A joint venture partnership including New York Ace Hotel owner and GFI Capital Resources Group President Allen Gross’ GB Lodging is set to Purchase The Temple Court building, a nine-story city landmark at 5 Beekman Street formerly owned by the Chetrit Group and Bonjour Capital, GFI told The Real Deal today.
The acquisition is one of the private equity hotel investment firm GB’s first since it was founded last year by Gross and former Chartres Lodging Group partner Bruce Blum. GB is a division of GFI, a spokesperson for the company said, declining to comment further on the acquisition other than to say there were others involved in the deal. The price was not clear.
Hillel Spinner of Venture Capital Properties said he brokered the off-market deal on behalf of the seller. Speculating that GFI would transform the abandoned building into a hotel, he said: “The new owners have the kinds of experience necessary” to make the project successful. The deal, which is currently in contract, will likely close in the next few weeks, he said.
Temple Court, an historic brick and terracotta office building built in the 1880s, has been vacant for many years, according to news reports, and has only been used for fashion industry photo shoots and events, including a shoot for Harper’s Bazaar and for AMC television series “Rubicon,” canceled in 2010. The landmarked property is configured around a nine-story atrium surrounded by Victorian era railings.
The building was reported to be in contract to hotelier Andrew Balazs last year; but a spokesperson for Balazs, who had been interested in sprucing up the declining building and converting it into a hotel, said he had never signed on the dotted line.
“[Balazs] took a close look at it but then walked away from the deal because it didn’t make sense,” the spokesperson said.
The building made headlines in 2010 when Chetrit and Bonjour, which paid $61 million for the building in 2008 and planned to convert it into a 200-room hotel, got into a legal dispute following a foreclosure action taken against the property.

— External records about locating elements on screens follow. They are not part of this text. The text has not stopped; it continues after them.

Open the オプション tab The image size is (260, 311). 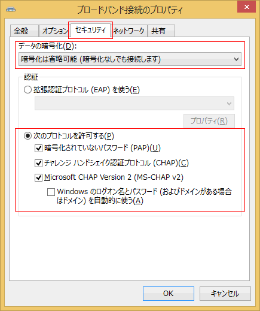coord(54,31)
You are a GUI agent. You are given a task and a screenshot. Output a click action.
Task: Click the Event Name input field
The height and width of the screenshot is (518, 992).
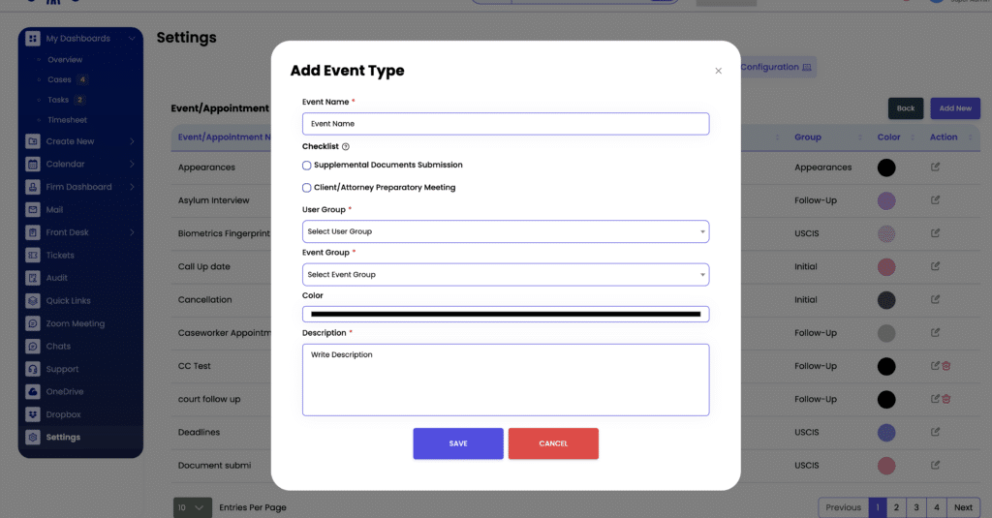pyautogui.click(x=505, y=124)
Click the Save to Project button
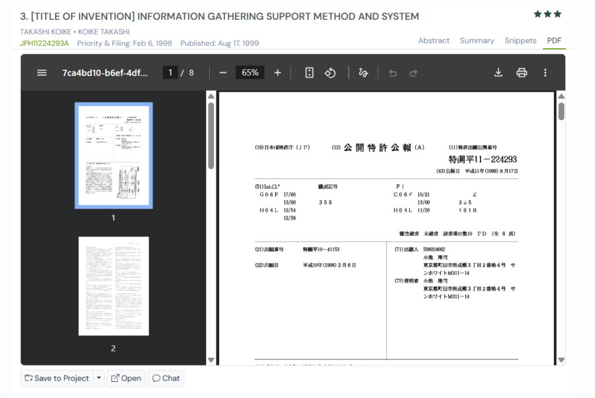This screenshot has height=398, width=595. click(x=57, y=378)
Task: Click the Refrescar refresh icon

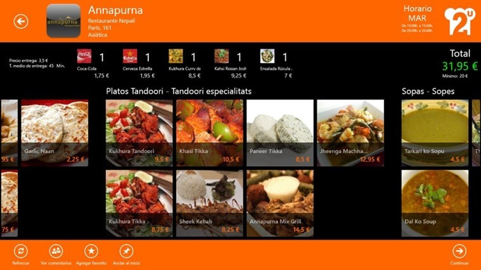Action: (21, 251)
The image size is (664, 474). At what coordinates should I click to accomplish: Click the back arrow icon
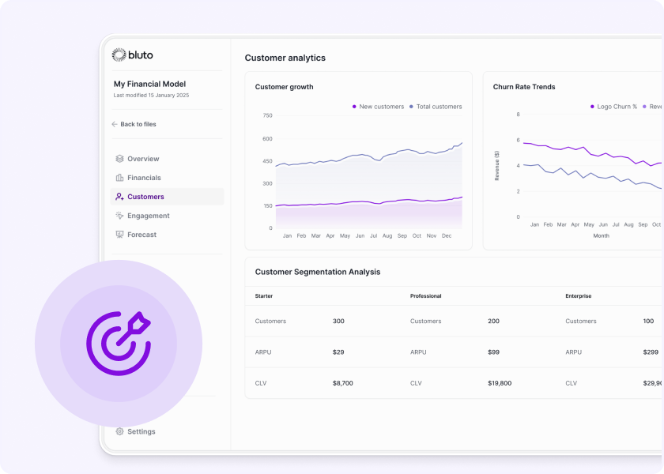click(115, 124)
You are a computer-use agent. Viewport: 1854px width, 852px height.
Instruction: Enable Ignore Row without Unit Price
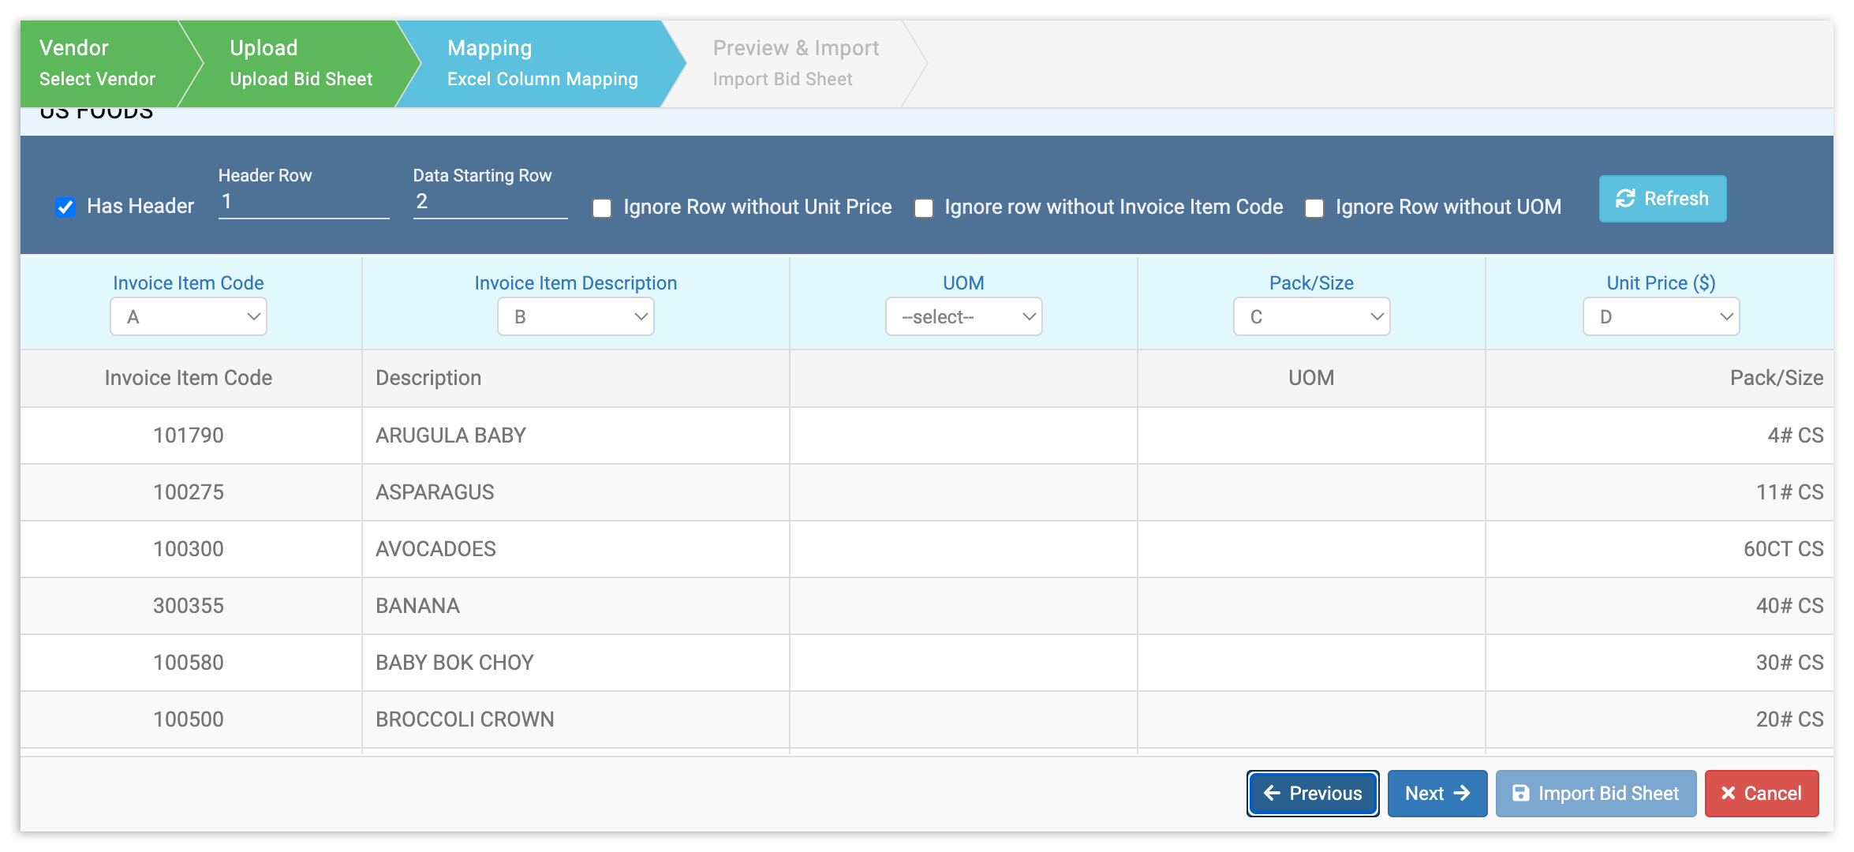(x=602, y=208)
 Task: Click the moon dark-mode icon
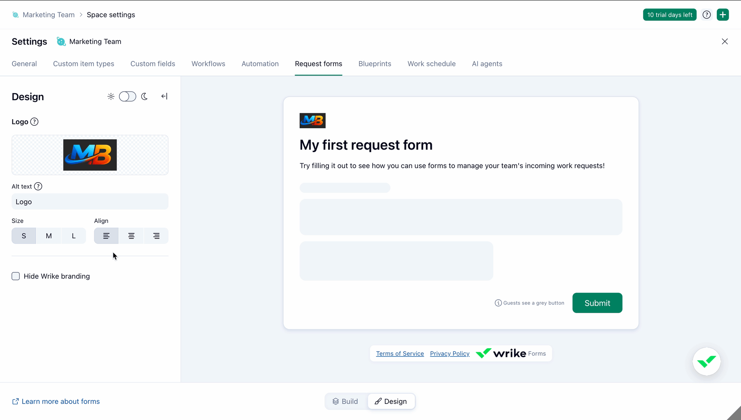tap(144, 96)
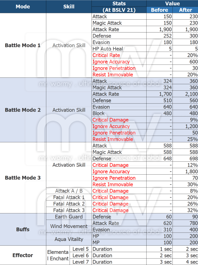This screenshot has width=198, height=265.
Task: Click the Elemental Enchant skill cell
Action: 58,255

As The Real Deal previously reported, Chetrit filed a $50 million lawsuit against Bonjour’s Charles Dayan, alleging the investment partner reneged on a deal to pay off a defaulted construction loan after the lender filed to foreclose on the building. Chetrit ultimately won a $2.45 million judgment.
Chetrit and Bonjour, which still own the building according to public records, put up $22 million in cash for the purchase of the building in 2008, news reports from 2010 claim, and Pacific National Bank provided $45.7 million in financing. A 2010 foreclosure action against the building indicates that the developers had stopped making interest payments. Spinner said the issue had been resolved.
Chetrit and Bonjour were not immediately available for comment.